▼

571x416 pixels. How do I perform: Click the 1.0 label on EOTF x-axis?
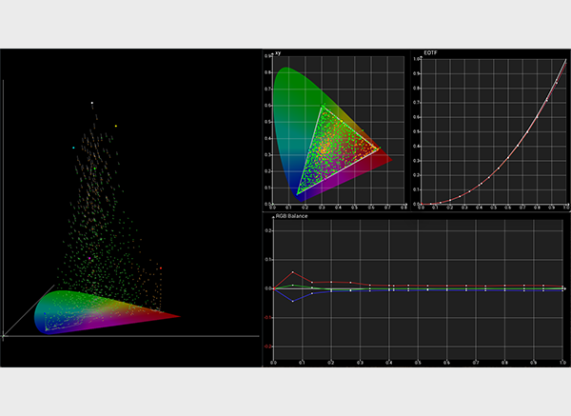coord(566,208)
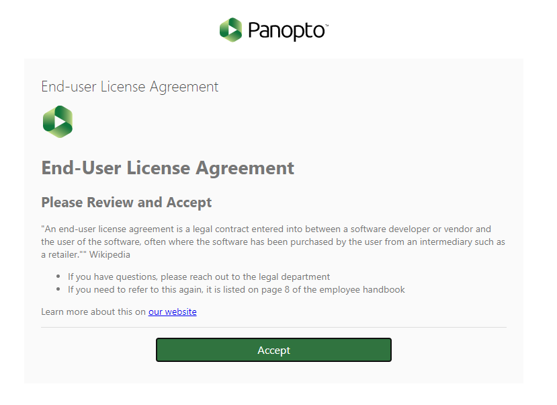Click the legal department bullet point
The height and width of the screenshot is (405, 557).
pos(198,276)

▲

Keep the pictures out of the copy and return the rest of the data above exactly.

* **Solved problem**:
571x416 pixels. How do I perform: Click the 1.0 label on EOTF x-axis?
coord(566,208)
Click the legal department bullet point
The height and width of the screenshot is (405, 557).
pos(198,276)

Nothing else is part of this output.